I realize that in my haste to leave this morning, I forgot the calculator I need for my stats test at 11:15. I try not to panic. I send a text to my roommates and try to pay attention in class.
I also realize that I will have no time to shop for appropriate shoes before my meeterview (©). My standard interview shoes were discarded in my recent move because they were actually pretty jank. I text a stylish friend of mine and try to pay attention in class.
My roommate decides to bring me my calculator. I promise to make it rain cupcakes and cookies later.
Michelle has shoes for me. I try not to cry tears of joy. I’m not paying attention in class.
I get my calculator from Hannah, gather composure, and enter the stats classroom to get in some last minute cramming with the study group.

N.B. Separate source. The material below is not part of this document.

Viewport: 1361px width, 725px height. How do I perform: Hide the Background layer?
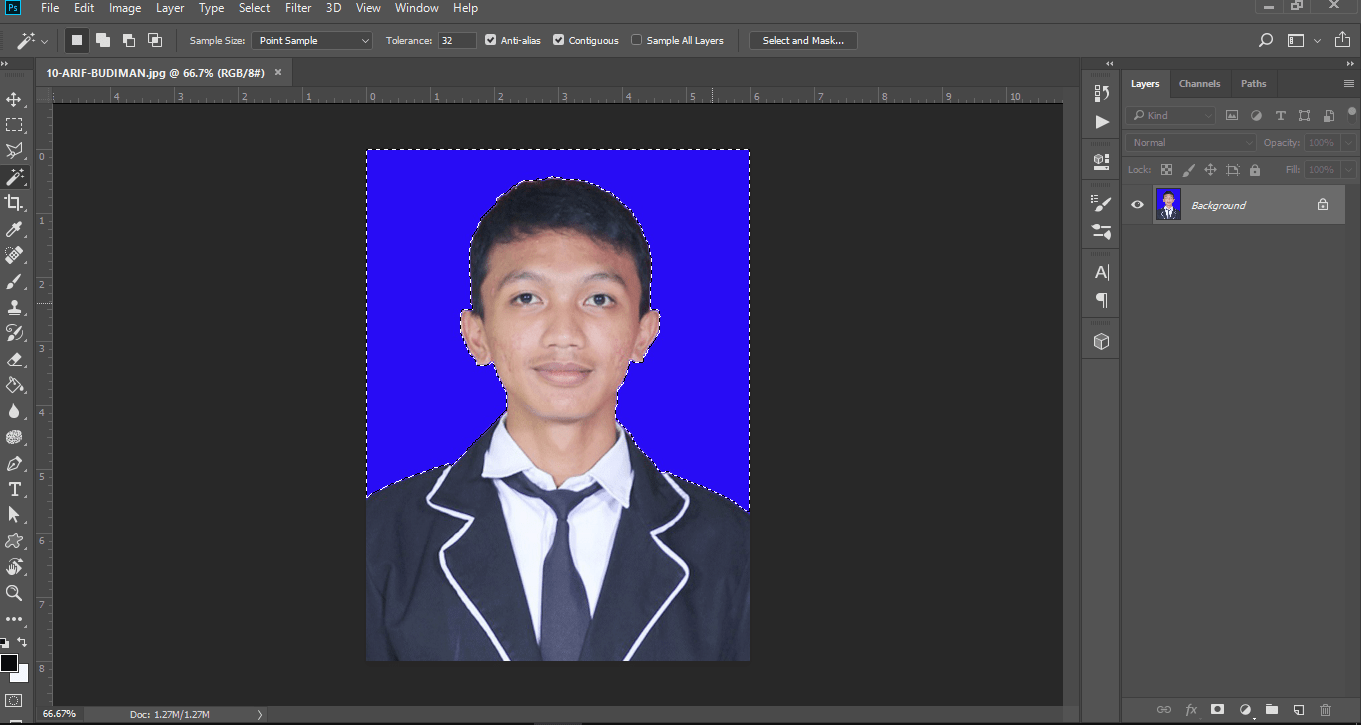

The test went pretty well, so I’m riding high. Who needs food when your body can run on confidence!? I bike home relieved, but not complacent. No, not yet…
I assemble myself in a professional manner. Necklace, tasteful makeup, tons of deodorant, baby powder in the hair, classy blouse/skirt combo. I run up to the fourth floor to meet Michelle. We pick out some snakeskin flats and I’m on my way.
After a 20-minute car ride with blasting A/C (I’m sweating profusely from hunger and stress), I park my car at my employer and compose myself. I was expecting to start working at the beginning of the summer, but due to classes and commitments to work in New Mexico, I was unable to be trained. They wanted to re-interview me before they started training me, presumably to make sure I didn’t become a creep or loser in the past few months. I walk into the building right at 1 PM, looking fresh as heck with a smile on my face.
I leave the interview with a job guarantee. I have a blissful drive home. I change (still no shower though) and meet Matt for lunch.
Burgers, beer, back to Matt’s apartment for some time playing with his adorable cat, then back to my place. I preserve the story in blog form (for posterity), and retire to my bed for a much-needed nap. I now better understand the limits not only of myself, but of the human body, the human psyche, and the human spirit.